Wednesday, November 21, 2007

400 YEARS OF DRIFTING AWAY

Two hundred and seventeen years ago, the President of the New Republic, George Washington, made a proclamation that We should set aside a day of Thanksgiving to God.
It was the 26th of November,1789.
Prior to that date the Pilgrims had made a Thanksgiving proclamation on June 29th, 1676, and it took place in Charlestown, Massachusetts.
The governing council of Charlestown, Massachusetts, held a meeting to determine how best to express thanks for the good fortune that had seen their community securely established. By unanimous vote they instructed Edward Rawson, the clerk, to proclaim June 29 as a day of thanksgiving.

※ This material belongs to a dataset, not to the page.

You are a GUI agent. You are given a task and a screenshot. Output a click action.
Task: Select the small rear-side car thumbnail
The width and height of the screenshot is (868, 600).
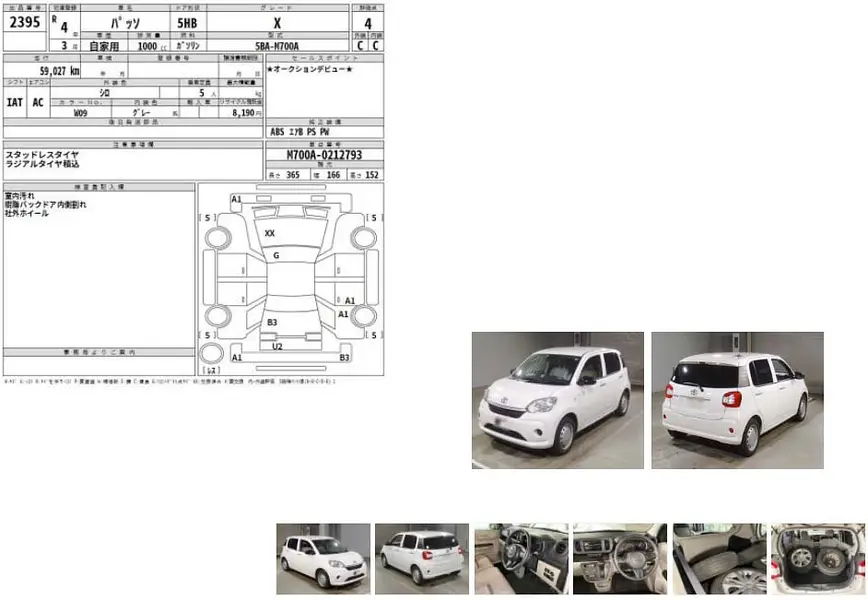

The proclamation concluded with the following words: "The Council has thought meet to appoint and set apart the 29th day of this instant June, as a day of Solemn Thanksgiving and praise to God for such his Goodness and Favour, many Particulars of which mercy might be Instanced, but we doubt not those who are sensible of God's Afflictions, have been as diligent to espy him returning to us; and that the Lord may behold us as a People offering Praise and thereby glorifying Him; the Council doth commend it to the Respective Ministers, Elders and people of this Jurisdiction; Solemnly and seriously to keep the same Beseeching that being perswaded by the mercies of God we may all, even this whole people offer up our bodies and soulds as a living and acceptable Service unto God by Jesus Christ."
The language is the same as was used in those early days of the New Americans, and it shows that despite being beset by disease, failed crops and severe weather. The New Americans wanted to thank God for their survival.
The people who would come to be known as the Pilgrims (known as the Pilgrim Fathers in the UK) were brought together by a common belief in the ideas promoted by Richard Clyfton, parson at All Saints' Parish Church in Babworth, East Retford, Nottinghamshire, between 1586 and 1605. This congregation held Separatist beliefs comparable to nonconforming movements not in communion with the Church of England). Unlike conforming Puritan groups who maintained their membership in and allegiance to the Church of England, Separatists held that their differences with the Church of England were irreconcilable and that their worship should be organized independently of the trappings, traditions and organization of a central state church.
The Separatists had long been controversial. Under the 1559 Act of Uniformity, it was illegal not to attend official Church of England services, with a fine of 12d (£.05; 2005 equivalent: about £5) for each missed Sunday and holy day. The penalties for conducting unofficial services included imprisonment and larger fines. Under the policy of this time, Barrowe and Greenwood were executed for sedition in 1593.
Concerned with losing their cultural identity, the group arranged with English investors to establish a new colony in North America.
The colony, established in 1620, became the second successful English settlement in what was to become the United States of America, the first being Jamestown, Virginia, which was founded in 1607. Their story was to become a central theme in United States cultural identity.
But if you fast forward to today you can readily see that the main reason the Pilgrims came to the "New World", Religion, has been largely discarded and removed from most all forms of our daily lives.
Secular humanism has taken it's place. License has been replaced for freedom. If it feels good, do it. I am O.K. you're O.K. has taken over the real Truth.
Thanksgiving today, is just a day off work, with people of means gorging themselves and watching football. God has been replaced with television and the pursuit of pleasure. It is as if the God of today is the almighty Turkey.
In 1939 President Roosevelt started the movement toward secularizing Thanksgiving when he tried to move the date from the fourth Thursday, as proclaimed by President Lincoln during the Civil War, to the third Thursday of November.
His reason for proposing the change, as verified by his papers in the Presidential library, was to give one more week of Christmas shopping to help quick start the stagnant economy of the depression. He finally settled for the fourth Thursday due to severe pressure of a letter writing campaign against the change. Congress approved the date in 1941.
Tomorrow we all should give thanks to whatever Being you believe has allowed this Country to persevere, despite the threats and calumny that have afflicted Us in the last 400 years.
I myself will give thanks to Almighty God for his blessings and the trials and tribulations that have made us stronger, and I hope all of you will take a moment to reflect on the blessings that we still have and are worth fighting to preserve!